▶ Your instructions: With pictures omitted, copy exactly the lines from the one containing "Instruction: Switch to the 大纲 outline tab" through the end of the records below.

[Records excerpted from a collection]

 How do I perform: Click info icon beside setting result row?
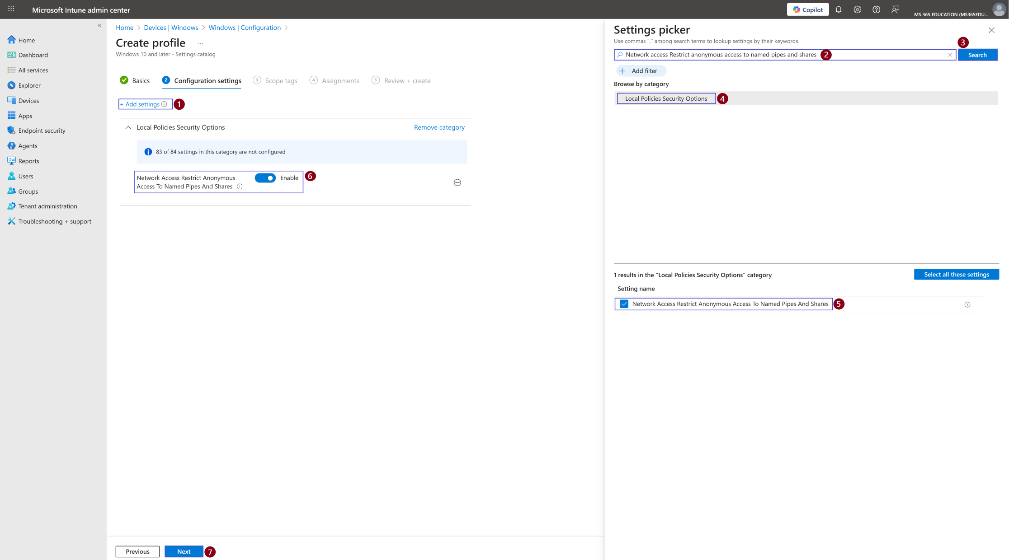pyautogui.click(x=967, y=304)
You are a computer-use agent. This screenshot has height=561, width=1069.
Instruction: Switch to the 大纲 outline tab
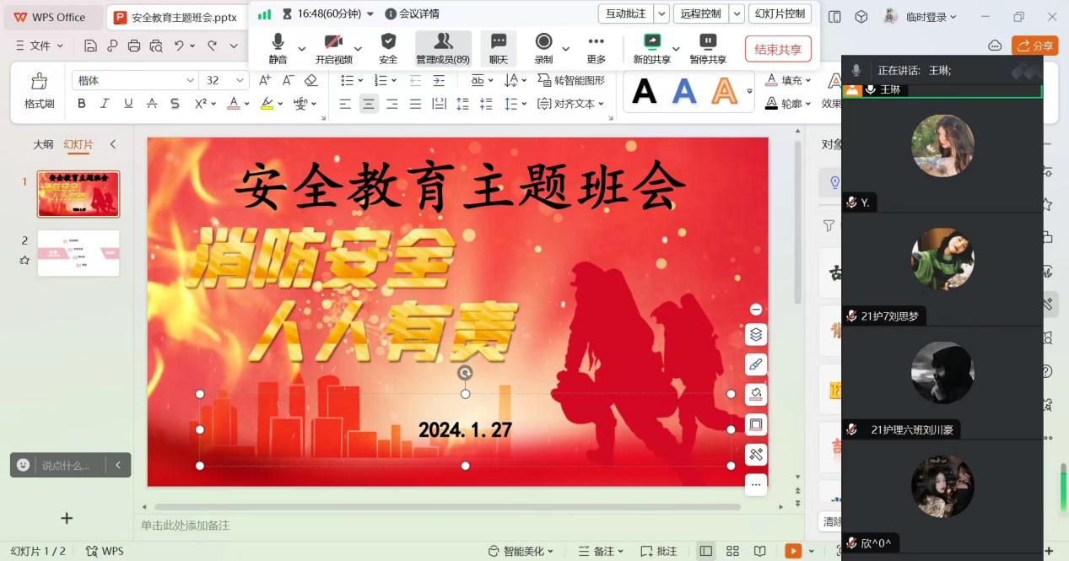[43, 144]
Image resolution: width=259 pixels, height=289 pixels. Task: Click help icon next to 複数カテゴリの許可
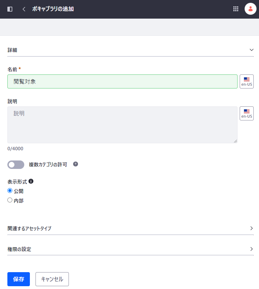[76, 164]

▶ Exercise response:
Instruction: Switch to the 大纲 outline tab
[43, 144]
Image resolution: width=259 pixels, height=289 pixels. Task: Click help icon next to 複数カテゴリの許可
[76, 164]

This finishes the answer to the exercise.